The Civic Forum Initiative (CFI), has added its voice to calls to ensure that the process for appointing a new Chairperson of the Electoral Commission (EC) is made more open and transparent.
It said given the highly-polarised political situation, the Council of State must act in the supreme interest of the nation.
In a statement signed by its Chairman, Major General N.C Coleman (Retired) and copied to the Ghana News Agency in Kumasi, said whoever is appointed to head the electoral body would be faced with managing a transition and two important statutory and complex elections at the local and national levels by December 2016.

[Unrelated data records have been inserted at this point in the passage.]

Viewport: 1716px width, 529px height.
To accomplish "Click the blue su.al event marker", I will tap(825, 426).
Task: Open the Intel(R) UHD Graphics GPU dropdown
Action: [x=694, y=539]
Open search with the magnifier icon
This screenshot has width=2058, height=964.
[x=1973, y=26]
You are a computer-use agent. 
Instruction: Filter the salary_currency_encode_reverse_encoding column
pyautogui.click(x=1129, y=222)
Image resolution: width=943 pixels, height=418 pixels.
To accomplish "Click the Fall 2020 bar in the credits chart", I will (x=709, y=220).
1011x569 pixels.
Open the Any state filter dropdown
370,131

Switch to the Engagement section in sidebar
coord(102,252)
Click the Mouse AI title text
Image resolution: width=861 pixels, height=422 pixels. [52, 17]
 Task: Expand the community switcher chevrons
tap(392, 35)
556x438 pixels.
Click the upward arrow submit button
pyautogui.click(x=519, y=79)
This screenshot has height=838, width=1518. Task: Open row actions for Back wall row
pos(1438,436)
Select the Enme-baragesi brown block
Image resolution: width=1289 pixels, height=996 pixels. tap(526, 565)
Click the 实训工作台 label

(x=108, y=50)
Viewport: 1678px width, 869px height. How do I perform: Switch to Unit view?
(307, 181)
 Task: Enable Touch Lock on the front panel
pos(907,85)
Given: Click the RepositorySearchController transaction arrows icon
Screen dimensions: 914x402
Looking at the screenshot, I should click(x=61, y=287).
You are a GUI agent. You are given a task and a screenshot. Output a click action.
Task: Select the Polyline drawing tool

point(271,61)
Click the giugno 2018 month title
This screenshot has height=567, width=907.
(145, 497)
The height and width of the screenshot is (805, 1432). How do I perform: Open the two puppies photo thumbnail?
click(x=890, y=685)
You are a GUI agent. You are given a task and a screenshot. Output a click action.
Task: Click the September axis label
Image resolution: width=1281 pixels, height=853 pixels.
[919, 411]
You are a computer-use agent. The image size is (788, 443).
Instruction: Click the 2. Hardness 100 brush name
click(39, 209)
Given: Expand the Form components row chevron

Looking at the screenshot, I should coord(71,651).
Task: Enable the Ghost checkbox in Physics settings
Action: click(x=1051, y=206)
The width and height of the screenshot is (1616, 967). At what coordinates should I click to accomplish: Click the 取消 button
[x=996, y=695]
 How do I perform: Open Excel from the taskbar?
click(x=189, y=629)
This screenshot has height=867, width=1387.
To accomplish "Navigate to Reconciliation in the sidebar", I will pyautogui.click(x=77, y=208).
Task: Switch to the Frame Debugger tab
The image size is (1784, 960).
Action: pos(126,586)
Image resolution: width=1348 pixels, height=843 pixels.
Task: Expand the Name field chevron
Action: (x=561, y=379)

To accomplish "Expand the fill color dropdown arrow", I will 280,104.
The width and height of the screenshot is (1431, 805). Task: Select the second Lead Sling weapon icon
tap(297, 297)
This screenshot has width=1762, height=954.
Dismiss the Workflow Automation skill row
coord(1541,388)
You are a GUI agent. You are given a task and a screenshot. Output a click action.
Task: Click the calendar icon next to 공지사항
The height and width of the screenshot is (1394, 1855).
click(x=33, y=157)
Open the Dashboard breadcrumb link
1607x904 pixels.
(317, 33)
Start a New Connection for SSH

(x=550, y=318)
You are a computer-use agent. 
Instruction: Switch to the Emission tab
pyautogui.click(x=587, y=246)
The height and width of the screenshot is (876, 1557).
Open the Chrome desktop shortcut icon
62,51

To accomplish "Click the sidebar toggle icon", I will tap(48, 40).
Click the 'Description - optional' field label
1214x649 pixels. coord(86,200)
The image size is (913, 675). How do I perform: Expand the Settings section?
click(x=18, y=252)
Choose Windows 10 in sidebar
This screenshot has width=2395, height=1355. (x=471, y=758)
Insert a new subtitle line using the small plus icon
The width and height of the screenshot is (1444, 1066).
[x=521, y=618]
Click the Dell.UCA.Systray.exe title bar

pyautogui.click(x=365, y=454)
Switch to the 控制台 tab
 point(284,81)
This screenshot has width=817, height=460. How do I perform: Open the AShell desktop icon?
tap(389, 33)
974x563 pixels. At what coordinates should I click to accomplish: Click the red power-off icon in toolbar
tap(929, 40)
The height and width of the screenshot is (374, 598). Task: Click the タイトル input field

It said unlike the past when the EC had a two-year interval to organise presidential and parliamentary elections after the mid-term district level poll, this time it would have a shorter time to do so.
The statement said the fallout from the closeness of the district and national level elections would be an intensification of the politicisation and polarisation of the nation around election management issues.
It said added to these is the problem of funding when in good times governments had always found it difficult releasing monies for the EC’s programmes in a timely manner.
It was against this background that its new Chairman should be a person who “does not only have proven competence for the job but should also be seen as capable of dealing with institutional problems effectively”.
The statement said Government must make sure that the Commission is adequately financed to well discharge its constitutional functions.
Dr Kwadwo Afari-Djan, Chairman of the EC, would be retiring next month, after 23 years and replacing him, has generated a lot of public interest, speculation and discussion.
This is largely due to what the nation had experienced in recent months - the management of the 2012 elections and revelations that came out of the proceedings of the eight month- long petition in the Supreme Court and the inability of the EC to organise the 2014 District Level Elections.
These events have exposed certain weaknesses in the electoral management system and led to the erosion of public confidence in the institution.